210131 Heute ist etwas passiert

 ...wir haben Menschen gesehen und gesprochen. Andere Menschen als die direkten Nachbarn in der Einfahrt. Andere Menschen als die, die T. im Supermarkt sieht. Andere Menschen als die, denen ich bei meinem täglichen Spaziergang mit L begegne, während diese ihren täglichen Spaziergang mit Hund absolvieren. 

Erst überraschten wir Freunde, die gestern umgezogen sind, und überreichten an der Tür (Abstand + FFP2) Brot und Salz. Das Brot ist seit sieben Tagen in der Mache gewesen - meinen Sauerteig hatte ich nämlich in einem absoluten Tief vor wenigen  Wochen verhungern lassen, und es sogleich bereut. Also neuer Sauerteig, erstes Brot aber mit Hefe unterstützt. 
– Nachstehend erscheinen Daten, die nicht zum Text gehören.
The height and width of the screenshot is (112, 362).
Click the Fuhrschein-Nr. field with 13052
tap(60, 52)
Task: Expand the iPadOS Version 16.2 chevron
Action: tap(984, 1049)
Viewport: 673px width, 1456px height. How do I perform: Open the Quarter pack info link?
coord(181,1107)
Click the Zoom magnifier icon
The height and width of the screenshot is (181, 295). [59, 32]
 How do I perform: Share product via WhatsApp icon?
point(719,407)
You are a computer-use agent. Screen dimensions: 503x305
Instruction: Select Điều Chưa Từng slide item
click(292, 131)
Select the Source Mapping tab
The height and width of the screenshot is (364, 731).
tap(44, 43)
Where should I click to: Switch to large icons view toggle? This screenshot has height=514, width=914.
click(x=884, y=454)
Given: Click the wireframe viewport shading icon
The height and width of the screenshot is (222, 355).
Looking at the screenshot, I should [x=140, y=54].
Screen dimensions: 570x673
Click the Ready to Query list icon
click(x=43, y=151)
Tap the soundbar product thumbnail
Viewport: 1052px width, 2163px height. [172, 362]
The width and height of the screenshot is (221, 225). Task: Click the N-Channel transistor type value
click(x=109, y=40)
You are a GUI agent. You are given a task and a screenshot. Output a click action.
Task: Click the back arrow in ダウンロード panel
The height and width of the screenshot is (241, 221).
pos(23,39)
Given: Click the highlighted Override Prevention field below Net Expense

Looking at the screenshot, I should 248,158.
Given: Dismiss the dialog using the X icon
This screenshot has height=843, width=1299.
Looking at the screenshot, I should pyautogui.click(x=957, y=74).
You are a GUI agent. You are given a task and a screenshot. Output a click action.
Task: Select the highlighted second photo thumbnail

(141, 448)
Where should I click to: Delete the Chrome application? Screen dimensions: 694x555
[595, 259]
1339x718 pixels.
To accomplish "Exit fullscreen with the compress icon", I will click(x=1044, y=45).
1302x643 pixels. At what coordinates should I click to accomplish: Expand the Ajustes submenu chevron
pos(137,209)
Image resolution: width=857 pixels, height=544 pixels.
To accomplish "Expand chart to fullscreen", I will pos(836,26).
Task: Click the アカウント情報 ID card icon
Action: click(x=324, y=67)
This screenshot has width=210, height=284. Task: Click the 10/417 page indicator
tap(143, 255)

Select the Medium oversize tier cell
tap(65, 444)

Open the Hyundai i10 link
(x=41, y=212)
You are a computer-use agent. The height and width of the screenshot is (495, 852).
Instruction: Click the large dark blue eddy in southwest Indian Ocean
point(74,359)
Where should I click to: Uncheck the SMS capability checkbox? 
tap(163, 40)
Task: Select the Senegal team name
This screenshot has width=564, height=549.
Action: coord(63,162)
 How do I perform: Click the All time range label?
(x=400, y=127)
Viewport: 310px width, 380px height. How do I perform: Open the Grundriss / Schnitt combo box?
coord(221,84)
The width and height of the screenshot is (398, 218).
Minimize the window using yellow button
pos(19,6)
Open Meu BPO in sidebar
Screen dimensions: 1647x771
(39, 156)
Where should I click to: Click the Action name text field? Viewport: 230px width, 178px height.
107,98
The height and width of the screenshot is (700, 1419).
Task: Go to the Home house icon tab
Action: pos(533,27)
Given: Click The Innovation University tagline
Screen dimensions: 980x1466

L. mag Masken nicht - ich trage nur eine, wenn wir zum Kinderarzt gehen, und das scheint er sich gemerkt zu haben. Beim Spaziergang verzichte ich (noch? Mutation und so?) auf Maske, und sonst gehe ich nirgendwohin. Tja. Jedenfalls: hysterisches Kind, wie wir es sonst nur nachts beim Aufwachen kennen.

Beim Weiterfahren zum Treffpunkt mit L.s Oma war bei ihm dann zum Glück alles wieder ok. Überraschend hatte es über Nacht noch einmal geschneit. Wir hatten einen schönen Spaziergang und schafften es wohl einigermaßen, uns darauf zu konzentrieren, dass so etwas derzeit noch geht, statt auf das, was nicht möglich ist.

Der Tag war eine gehörige Abwechslung  - seit dem Spaziergang mit der Familie am 2. Weihnachtstag haben wir absolut niemanden mehr getroffen. Mir macht gerade Sorgen, wie ausgelaugt ich mich nun, nach diesem Vormittag fühle. Was und wann auch immer dieses "nach Corona" ist - das wird vielleicht doch schwieriger, als wir uns das derzeit vorstellen, uns wieder einzufinden.